NOTE 2 – SUMMARY OF SIGNIFICANT ACCOUNTING POLICIES
Principles of Consolidation
The accompanying unaudited condensed consolidated financial statements include the financial statements of Kingold, Dragon Lead, Wuhan Vogue-Show and Wuhan Kingold. All significant inter-company balances and transactions have been eliminated in consolidation.
Use of Estimates
The preparation of the unaudited condensed consolidated financial statements in conformity with U.S. GAAP requires management to make estimates and assumptions that affect the reported amount of assets and liabilities and disclosure of contingent assets and liabilities at the date of the consolidated financial statements as well as the reported amounts of revenues and expenses during the reporting period. Significant estimates required to be made by management include, but are not limited to, useful lives of property, plant and equipment, intangible assets, the recoverability of long-lived assets, inventory valuation, allowance for doubtful accounts, deferred income tax, allowance for investments in gold. Actual results could differ from those estimates.
Cash
Cash includes cash on hand and demand deposits in accounts maintained with commercial banks within the PRC. The Company considers all highly liquid investments with original maturities of three months or less when purchased to be cash equivalents. The Company maintains most of the bank accounts in the PRC. Cash balances in bank accounts in PRC are not insured by the Federal Deposit Insurance Corporation or other programs.

*DESCRIPTION OF THE TASK*:
From the accounting policies note, extract word for word the part that opens with the words "NOTE 2 – SUMMARY" and closes with "eliminated in consolidation.".

(Saved entries)
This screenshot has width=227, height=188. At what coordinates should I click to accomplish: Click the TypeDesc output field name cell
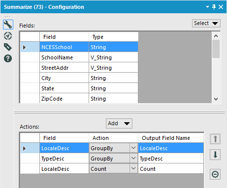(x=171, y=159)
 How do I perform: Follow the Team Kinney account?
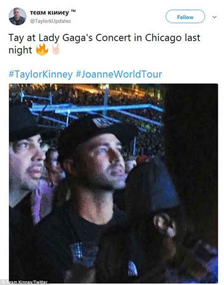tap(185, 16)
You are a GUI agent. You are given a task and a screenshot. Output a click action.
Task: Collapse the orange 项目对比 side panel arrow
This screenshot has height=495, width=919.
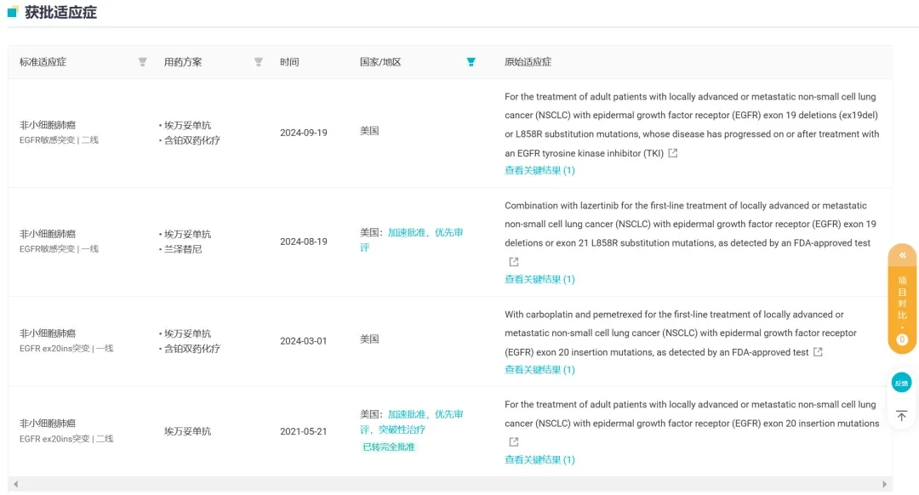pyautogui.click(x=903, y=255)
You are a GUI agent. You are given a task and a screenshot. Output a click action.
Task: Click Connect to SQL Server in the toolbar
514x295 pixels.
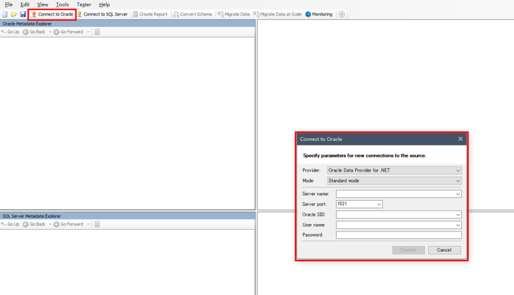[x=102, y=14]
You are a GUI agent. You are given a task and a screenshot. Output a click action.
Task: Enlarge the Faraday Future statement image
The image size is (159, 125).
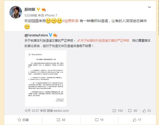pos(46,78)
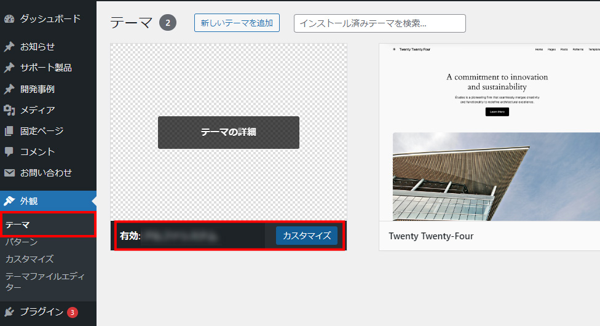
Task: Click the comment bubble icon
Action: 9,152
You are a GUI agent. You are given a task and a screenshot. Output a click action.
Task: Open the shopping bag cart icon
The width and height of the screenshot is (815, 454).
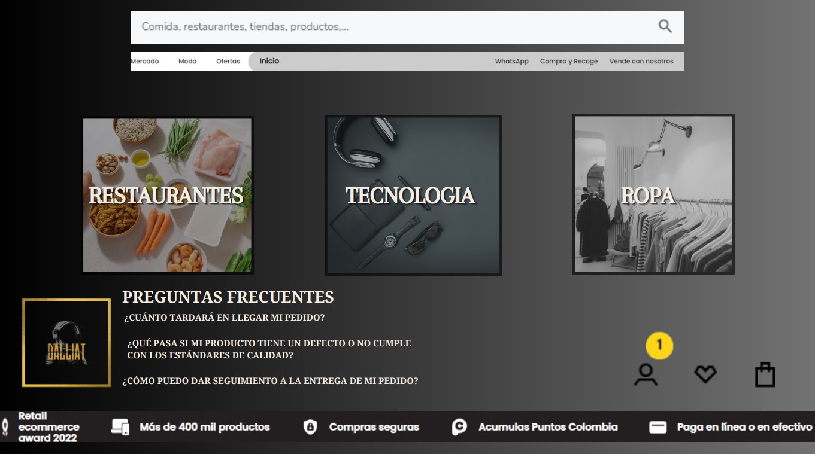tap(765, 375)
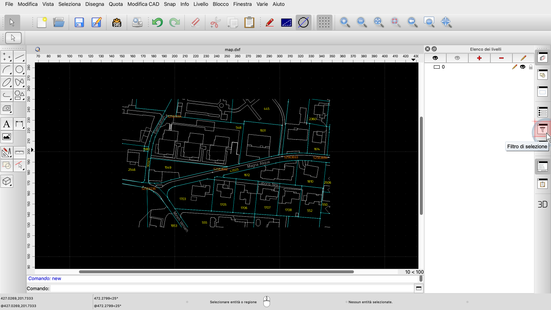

*EXERCISE SOLUTION*:
NOTE 2 – SUMMARY OF SIGNIFICANT ACCOUNTING POLICIES
Principles of Consolidation
The accompanying unaudited condensed consolidated financial statements include the financial statements of Kingold, Dragon Lead, Wuhan Vogue-Show and Wuhan Kingold. All significant inter-company balances and transactions have been eliminated in consolidation.